En 1959, le Général De Gaulle avait initié « la participation des salariés aux fruits de l’expansion » ; une importante réforme destinée, à ses yeux, à réconcilier le travail et le capital. D’abord facultatif, puis obligatoire pour les entreprises de plus de 100 salariés en 1967, ce seuil ayant été ramené à 50 salariés en 1990. Parallèlement, l’intéressement des salariés s’est également développé, essentiellement grâce aux avantages sociaux et fiscaux qui l’accompagnaient.
Depuis, aucune initiative significative n’a été prise pour une redéfinition de la rémunération des différents facteurs de production. Poussée par l’opposition, une tentative de modification des règles de partage du résultat fut entreprise sous la mandature de Nicolas Sarkozy en vue d’imposer une répartition du bénéfice par tiers : 1/3 pour les actionnaires, 1/3 pour les salariés et 1/3 pour l’investissement.
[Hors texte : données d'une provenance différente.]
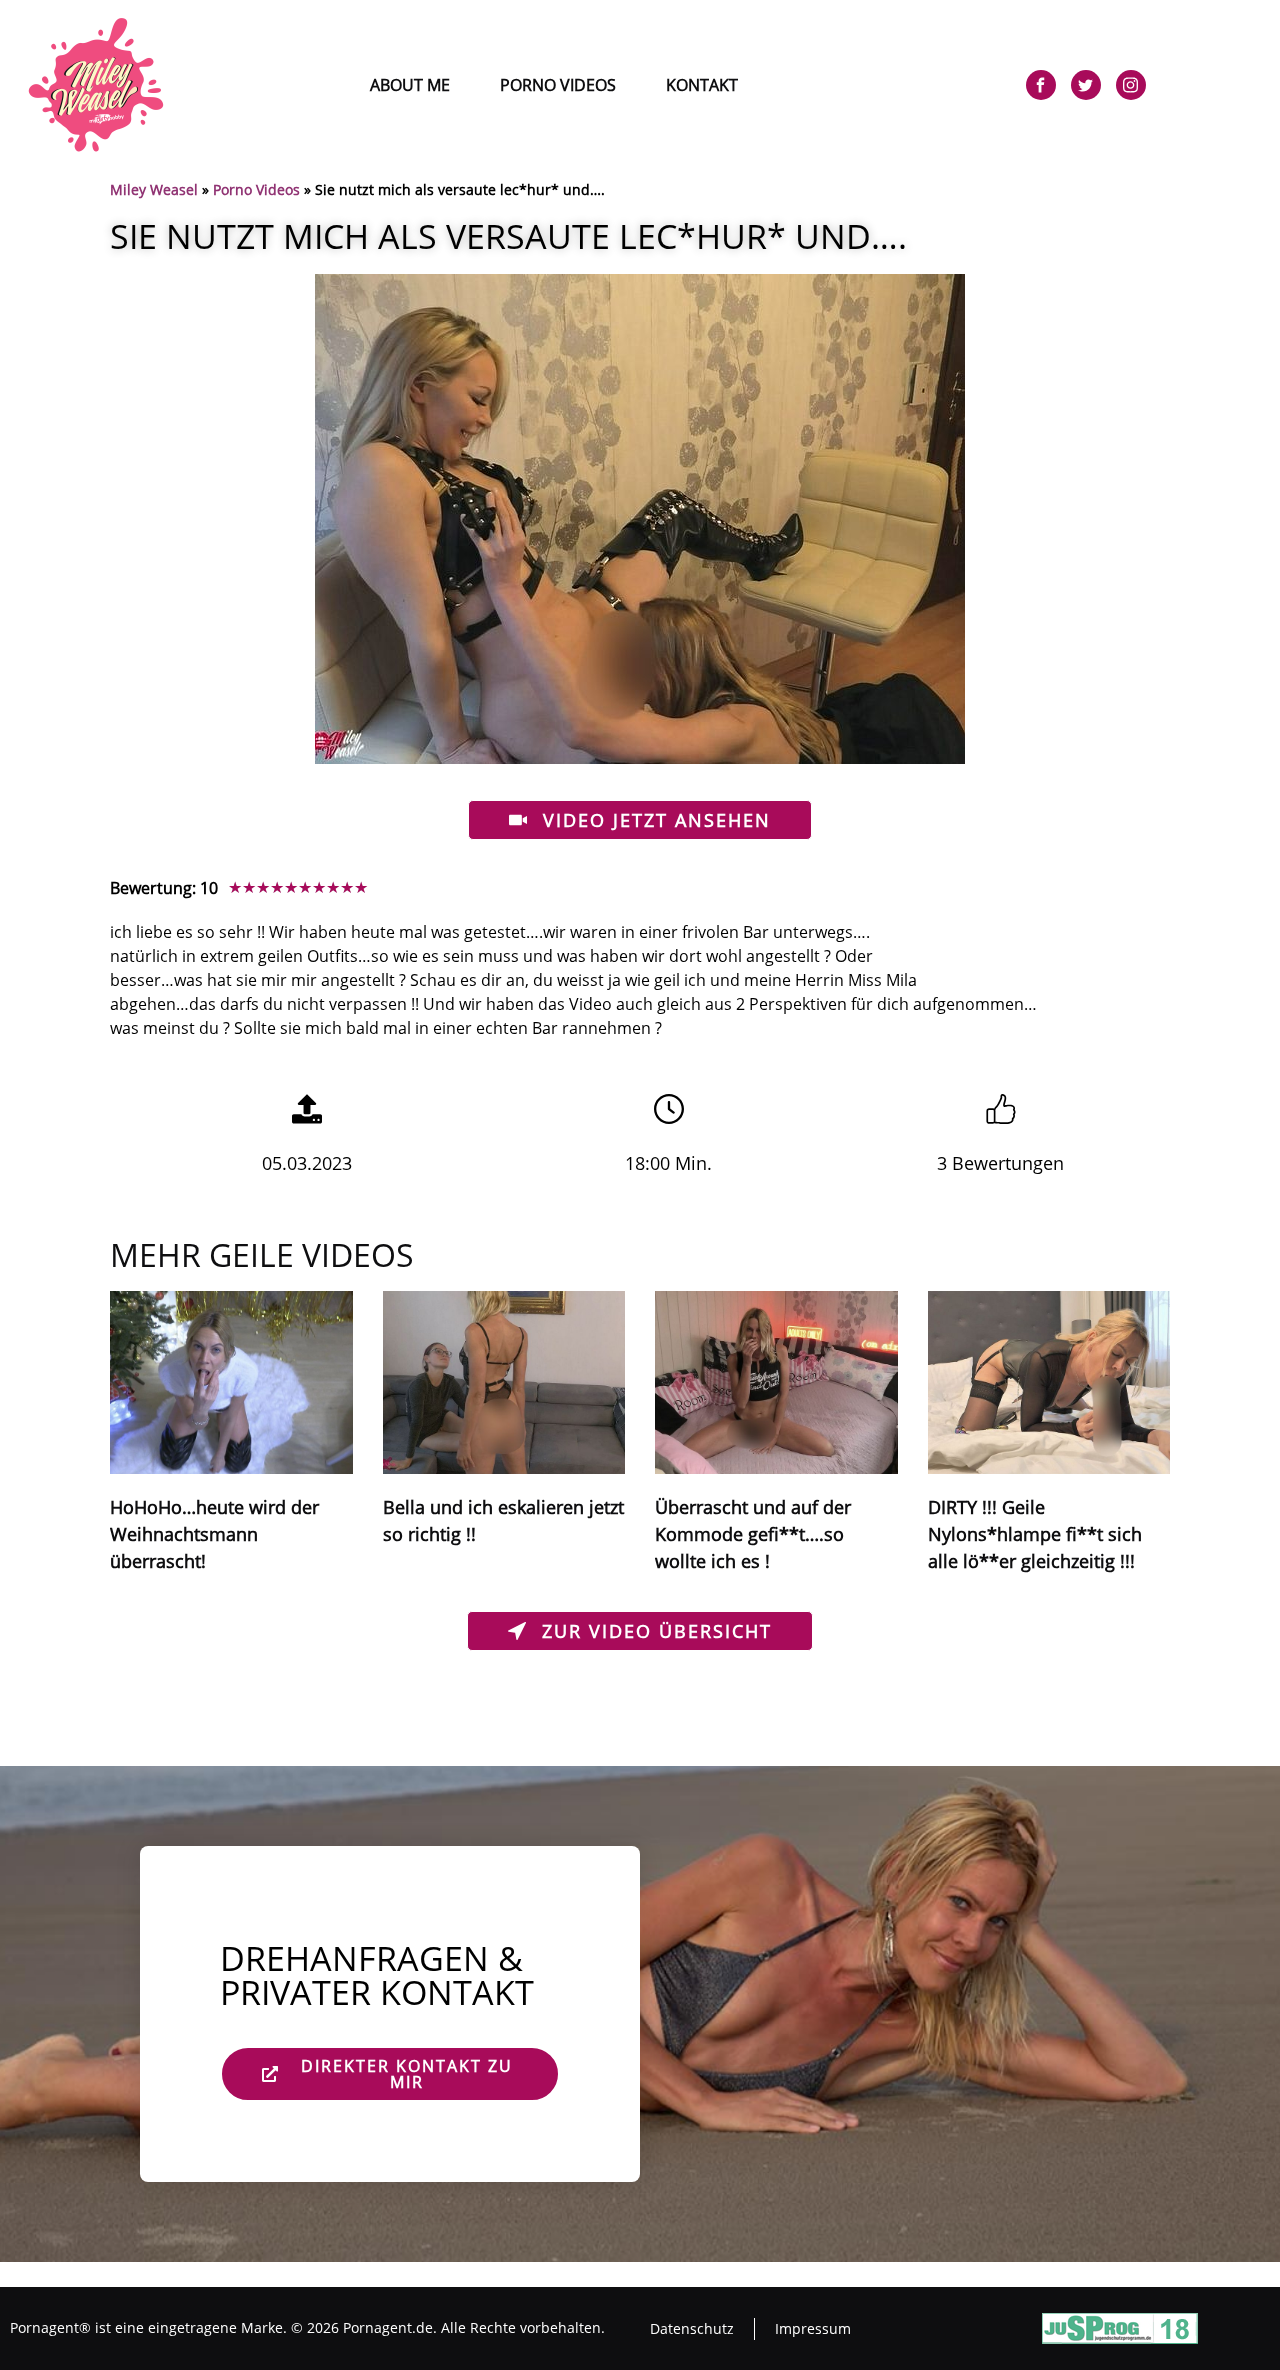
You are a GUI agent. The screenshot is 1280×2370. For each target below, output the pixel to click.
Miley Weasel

Posée en ces termes, cette approche idéologique ne pouvait prospérer faute d’une analyse économique réaliste.
Nous aurions pu espérer que la loi sur la participation de 1959 ferait évoluer les esprits et permettrait une meilleure connaissance des réalités économiques de l’entreprise mais en vain. Rappelons-nous les diatribes contre le capital : « Aujourd’hui on peut s’enrichir en dormant, il suffit d’être propriétaire… et de regarder le temps passer » déclarait François Mitterrand, « La bourse ? J’en ai rien à cirer » lancé par Edith Cresson ou dernièrement, lors de la campagne aux élections présidentielles de 2012 « Mon véritable adversaire, c’est la finance » annoncé par François Hollande. Ce n’est pas avec de tels discours que l’on peut réconcilier le travail et le capital.
Il n’est pas ici utile de rechercher les causes du manque d’éducation d’un très grand nombre de Français en matière d’économie d’entreprise, mais préférable de contribuer à en faire connaître les réalités. Pour fonctionner, une entreprise, quels que soient son activité et sa taille, a besoin de tous les facteurs de production : le travail, le capital et, pour certaines activité, des matières premières ou de l’intelligence (au sens de compétence). Nous ajouterons aux facteurs de production traditionnels, l’initiative (ou esprit d’entreprendre), facteur déclencheur sans lequel les autres facteurs de production mis en commun ne font pas « une entreprise ».
Si la notion de travail est relativement bien appréhendée par l’ensemble de la population, le capital est encore souvent considéré comme un moyen « d’exploitation » du travail, sentiment souvent justifié au 19e siècle et au début du 20e siècle, mais qui aurait dû s’estomper au fur et à mesure de l’adoption des lois de protection des travailleurs depuis la fin de la première guerre mondiale puis, de façon accélérée, à l’issue de la seconde guerre.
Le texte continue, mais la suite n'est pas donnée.